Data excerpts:
● ● ● ● ● ● ●
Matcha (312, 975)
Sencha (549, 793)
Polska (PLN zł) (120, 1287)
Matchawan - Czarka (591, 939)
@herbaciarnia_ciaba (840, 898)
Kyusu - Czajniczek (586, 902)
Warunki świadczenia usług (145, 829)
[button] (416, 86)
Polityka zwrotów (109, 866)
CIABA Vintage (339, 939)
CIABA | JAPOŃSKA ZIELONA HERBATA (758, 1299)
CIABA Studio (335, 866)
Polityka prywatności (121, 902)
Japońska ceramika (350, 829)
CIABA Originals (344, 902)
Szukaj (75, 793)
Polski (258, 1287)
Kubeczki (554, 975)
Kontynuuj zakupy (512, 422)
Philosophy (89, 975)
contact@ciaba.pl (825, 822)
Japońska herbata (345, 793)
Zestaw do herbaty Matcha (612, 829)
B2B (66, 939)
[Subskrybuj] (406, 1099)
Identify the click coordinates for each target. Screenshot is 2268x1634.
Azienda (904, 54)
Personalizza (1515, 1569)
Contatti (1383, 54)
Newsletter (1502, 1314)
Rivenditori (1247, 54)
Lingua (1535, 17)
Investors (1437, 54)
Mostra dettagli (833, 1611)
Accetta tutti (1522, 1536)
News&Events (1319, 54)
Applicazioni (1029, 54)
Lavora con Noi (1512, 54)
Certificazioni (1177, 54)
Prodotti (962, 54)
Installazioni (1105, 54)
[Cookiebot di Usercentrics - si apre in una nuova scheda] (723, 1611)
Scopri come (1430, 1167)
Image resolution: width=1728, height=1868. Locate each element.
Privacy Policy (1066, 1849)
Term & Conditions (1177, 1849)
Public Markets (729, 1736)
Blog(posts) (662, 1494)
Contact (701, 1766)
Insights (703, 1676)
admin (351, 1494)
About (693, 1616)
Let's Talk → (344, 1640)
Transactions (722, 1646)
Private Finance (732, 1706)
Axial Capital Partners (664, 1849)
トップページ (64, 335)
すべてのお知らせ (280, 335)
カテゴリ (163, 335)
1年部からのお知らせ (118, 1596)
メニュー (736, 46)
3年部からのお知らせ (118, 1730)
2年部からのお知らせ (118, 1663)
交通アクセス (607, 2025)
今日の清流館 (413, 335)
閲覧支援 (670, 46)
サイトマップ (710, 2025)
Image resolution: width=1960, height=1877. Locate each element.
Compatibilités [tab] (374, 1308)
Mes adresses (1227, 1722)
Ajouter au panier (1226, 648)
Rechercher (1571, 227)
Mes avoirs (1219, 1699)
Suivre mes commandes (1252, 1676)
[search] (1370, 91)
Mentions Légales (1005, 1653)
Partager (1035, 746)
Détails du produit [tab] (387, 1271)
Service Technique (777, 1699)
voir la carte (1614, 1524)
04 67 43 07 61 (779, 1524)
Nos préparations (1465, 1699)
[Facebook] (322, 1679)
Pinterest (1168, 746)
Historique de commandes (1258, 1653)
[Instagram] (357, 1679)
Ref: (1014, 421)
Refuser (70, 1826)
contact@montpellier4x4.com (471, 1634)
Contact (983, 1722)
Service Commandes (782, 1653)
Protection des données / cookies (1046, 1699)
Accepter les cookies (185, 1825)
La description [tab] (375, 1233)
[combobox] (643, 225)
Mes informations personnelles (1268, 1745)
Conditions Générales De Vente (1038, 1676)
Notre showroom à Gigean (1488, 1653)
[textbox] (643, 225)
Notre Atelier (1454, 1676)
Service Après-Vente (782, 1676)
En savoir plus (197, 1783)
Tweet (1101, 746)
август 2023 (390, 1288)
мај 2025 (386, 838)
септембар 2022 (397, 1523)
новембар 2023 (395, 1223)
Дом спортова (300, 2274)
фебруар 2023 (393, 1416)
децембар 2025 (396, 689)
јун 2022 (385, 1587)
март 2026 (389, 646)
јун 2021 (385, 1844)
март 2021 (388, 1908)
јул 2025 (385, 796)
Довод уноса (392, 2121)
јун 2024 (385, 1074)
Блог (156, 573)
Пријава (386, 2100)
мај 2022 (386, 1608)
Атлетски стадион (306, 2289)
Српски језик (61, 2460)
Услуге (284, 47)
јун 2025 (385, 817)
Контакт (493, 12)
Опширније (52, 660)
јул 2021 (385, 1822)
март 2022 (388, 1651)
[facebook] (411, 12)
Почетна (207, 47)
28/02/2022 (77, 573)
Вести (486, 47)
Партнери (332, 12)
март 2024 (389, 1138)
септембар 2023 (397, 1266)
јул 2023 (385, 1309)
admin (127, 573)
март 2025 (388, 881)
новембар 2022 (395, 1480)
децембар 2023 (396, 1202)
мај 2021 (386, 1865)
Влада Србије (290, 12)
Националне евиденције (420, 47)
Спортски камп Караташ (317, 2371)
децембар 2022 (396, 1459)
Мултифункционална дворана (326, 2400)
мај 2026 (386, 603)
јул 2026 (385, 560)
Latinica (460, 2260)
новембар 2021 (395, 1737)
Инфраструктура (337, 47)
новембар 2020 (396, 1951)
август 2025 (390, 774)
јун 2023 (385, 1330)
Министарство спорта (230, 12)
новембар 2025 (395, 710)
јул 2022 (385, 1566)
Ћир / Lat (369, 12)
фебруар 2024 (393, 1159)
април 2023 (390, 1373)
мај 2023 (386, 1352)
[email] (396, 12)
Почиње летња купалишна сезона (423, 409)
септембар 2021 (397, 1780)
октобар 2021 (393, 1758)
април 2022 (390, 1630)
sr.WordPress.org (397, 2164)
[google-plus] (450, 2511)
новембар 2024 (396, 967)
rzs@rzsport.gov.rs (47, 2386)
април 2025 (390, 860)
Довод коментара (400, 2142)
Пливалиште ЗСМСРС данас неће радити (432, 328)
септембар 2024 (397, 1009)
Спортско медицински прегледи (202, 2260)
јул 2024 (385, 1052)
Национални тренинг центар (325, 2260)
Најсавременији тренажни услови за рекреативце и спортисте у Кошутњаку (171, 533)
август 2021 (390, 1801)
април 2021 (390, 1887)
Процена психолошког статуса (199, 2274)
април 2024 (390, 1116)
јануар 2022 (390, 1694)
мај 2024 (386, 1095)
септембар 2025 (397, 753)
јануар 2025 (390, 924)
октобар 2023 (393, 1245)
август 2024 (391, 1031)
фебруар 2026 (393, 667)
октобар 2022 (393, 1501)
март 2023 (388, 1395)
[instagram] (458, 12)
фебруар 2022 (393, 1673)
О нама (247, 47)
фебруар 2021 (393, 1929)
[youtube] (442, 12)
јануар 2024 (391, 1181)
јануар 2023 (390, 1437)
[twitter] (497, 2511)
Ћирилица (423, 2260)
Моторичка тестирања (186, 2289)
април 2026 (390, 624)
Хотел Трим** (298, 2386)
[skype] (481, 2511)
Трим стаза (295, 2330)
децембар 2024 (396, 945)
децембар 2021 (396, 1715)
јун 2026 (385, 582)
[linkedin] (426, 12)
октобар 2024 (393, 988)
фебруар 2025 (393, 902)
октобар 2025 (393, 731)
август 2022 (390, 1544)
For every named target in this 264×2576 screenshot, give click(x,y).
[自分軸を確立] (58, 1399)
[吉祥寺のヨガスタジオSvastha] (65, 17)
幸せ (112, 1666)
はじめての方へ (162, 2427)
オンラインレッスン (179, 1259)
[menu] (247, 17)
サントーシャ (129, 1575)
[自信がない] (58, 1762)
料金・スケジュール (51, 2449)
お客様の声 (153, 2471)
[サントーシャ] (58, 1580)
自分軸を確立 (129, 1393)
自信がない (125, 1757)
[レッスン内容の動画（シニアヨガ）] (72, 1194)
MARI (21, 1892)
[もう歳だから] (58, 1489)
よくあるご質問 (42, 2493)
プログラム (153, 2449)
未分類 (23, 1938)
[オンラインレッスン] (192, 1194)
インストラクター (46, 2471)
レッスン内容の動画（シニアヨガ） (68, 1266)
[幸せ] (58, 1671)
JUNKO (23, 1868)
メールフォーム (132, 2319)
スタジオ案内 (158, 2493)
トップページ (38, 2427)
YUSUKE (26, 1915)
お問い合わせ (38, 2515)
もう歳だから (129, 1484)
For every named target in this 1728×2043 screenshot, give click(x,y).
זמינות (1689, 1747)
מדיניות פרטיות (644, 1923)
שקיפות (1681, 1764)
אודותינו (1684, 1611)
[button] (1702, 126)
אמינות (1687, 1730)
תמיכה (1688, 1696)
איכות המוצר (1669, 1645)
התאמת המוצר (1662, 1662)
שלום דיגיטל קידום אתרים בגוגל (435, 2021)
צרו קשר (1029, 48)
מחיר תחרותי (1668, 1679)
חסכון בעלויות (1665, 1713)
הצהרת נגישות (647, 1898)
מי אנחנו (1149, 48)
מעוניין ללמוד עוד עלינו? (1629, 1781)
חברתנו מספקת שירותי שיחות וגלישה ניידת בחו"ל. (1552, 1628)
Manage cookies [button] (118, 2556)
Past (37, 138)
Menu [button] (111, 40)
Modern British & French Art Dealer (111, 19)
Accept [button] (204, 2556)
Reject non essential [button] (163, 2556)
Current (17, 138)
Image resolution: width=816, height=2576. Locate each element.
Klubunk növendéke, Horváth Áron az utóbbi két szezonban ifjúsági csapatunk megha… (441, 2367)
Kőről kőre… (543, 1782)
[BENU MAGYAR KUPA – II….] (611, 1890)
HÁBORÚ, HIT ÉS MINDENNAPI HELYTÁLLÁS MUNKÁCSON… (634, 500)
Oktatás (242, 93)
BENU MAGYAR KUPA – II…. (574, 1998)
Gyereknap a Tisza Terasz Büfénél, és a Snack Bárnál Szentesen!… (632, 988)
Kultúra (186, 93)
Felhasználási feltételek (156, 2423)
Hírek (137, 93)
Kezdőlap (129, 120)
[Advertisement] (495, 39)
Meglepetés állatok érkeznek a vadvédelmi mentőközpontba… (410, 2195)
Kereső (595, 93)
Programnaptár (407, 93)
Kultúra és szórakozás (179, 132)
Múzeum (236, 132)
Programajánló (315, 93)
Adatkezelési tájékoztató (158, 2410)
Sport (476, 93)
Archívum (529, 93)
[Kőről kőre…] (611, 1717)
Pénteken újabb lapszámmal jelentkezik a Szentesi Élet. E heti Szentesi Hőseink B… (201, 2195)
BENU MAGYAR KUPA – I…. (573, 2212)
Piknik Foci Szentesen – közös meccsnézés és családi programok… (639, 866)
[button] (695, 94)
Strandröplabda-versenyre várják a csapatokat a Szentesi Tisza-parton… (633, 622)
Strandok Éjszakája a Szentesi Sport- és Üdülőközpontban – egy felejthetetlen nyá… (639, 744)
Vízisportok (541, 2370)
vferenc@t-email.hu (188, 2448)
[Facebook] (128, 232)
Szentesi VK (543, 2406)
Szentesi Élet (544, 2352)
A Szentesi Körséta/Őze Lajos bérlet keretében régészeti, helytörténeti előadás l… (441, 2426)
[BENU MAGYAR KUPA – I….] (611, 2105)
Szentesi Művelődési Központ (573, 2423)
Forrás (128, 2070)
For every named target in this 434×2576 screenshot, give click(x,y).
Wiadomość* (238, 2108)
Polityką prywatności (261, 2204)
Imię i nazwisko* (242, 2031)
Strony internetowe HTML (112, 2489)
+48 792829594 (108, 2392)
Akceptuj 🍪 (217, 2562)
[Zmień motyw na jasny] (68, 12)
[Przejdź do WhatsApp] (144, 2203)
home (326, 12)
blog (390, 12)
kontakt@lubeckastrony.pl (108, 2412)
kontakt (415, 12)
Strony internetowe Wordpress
● ● ● ● ● ● ●
▸ Your assignment: Only the lines from the beginning of the entries through the line bearing "Image resolution: width=1960, height=1877." should be returned, each exactly as written.

▸ Exercise solution:
Matcha (312, 975)
Sencha (549, 793)
Polska (PLN zł) (120, 1287)
Matchawan - Czarka (591, 939)
@herbaciarnia_ciaba (840, 898)
Kyusu - Czajniczek (586, 902)
Warunki świadczenia usług (145, 829)
[button] (416, 86)
Polityka zwrotów (109, 866)
CIABA Vintage (339, 939)
CIABA | JAPOŃSKA ZIELONA HERBATA (758, 1299)
CIABA Studio (335, 866)
Polityka prywatności (121, 902)
Japońska ceramika (350, 829)
CIABA Originals (344, 902)
Szukaj (75, 793)
Polski (258, 1287)
Kubeczki (554, 975)
Kontynuuj zakupy (512, 422)
Philosophy (89, 975)
contact@ciaba.pl (825, 822)
Japońska herbata (345, 793)
Zestaw do herbaty Matcha (612, 829)
B2B (66, 939)
[Subskrybuj] (406, 1099)
Identify the click coordinates for each target. Screenshot is 2268x1634.
Azienda (904, 54)
Personalizza (1515, 1569)
Contatti (1383, 54)
Newsletter (1502, 1314)
Rivenditori (1247, 54)
Lingua (1535, 17)
Investors (1437, 54)
Mostra dettagli (833, 1611)
Accetta tutti (1522, 1536)
News&Events (1319, 54)
Applicazioni (1029, 54)
Lavora con Noi (1512, 54)
Certificazioni (1177, 54)
Prodotti (962, 54)
Installazioni (1105, 54)
[Cookiebot di Usercentrics - si apre in una nuova scheda] (723, 1611)
Scopri come (1430, 1167)
Image resolution: width=1728, height=1868. Locate each element.
Privacy Policy (1066, 1849)
Term & Conditions (1177, 1849)
Public Markets (729, 1736)
Blog(posts) (662, 1494)
Contact (701, 1766)
Insights (703, 1676)
admin (351, 1494)
About (693, 1616)
Let's Talk → (344, 1640)
Transactions (722, 1646)
Private Finance (732, 1706)
Axial Capital Partners (664, 1849)
トップページ (64, 335)
すべてのお知らせ (280, 335)
カテゴリ (163, 335)
1年部からのお知らせ (118, 1596)
メニュー (736, 46)
3年部からのお知らせ (118, 1730)
2年部からのお知らせ (118, 1663)
交通アクセス (607, 2025)
今日の清流館 (413, 335)
閲覧支援 (670, 46)
サイトマップ (710, 2025)
Image resolution: width=1960, height=1877. Locate each element.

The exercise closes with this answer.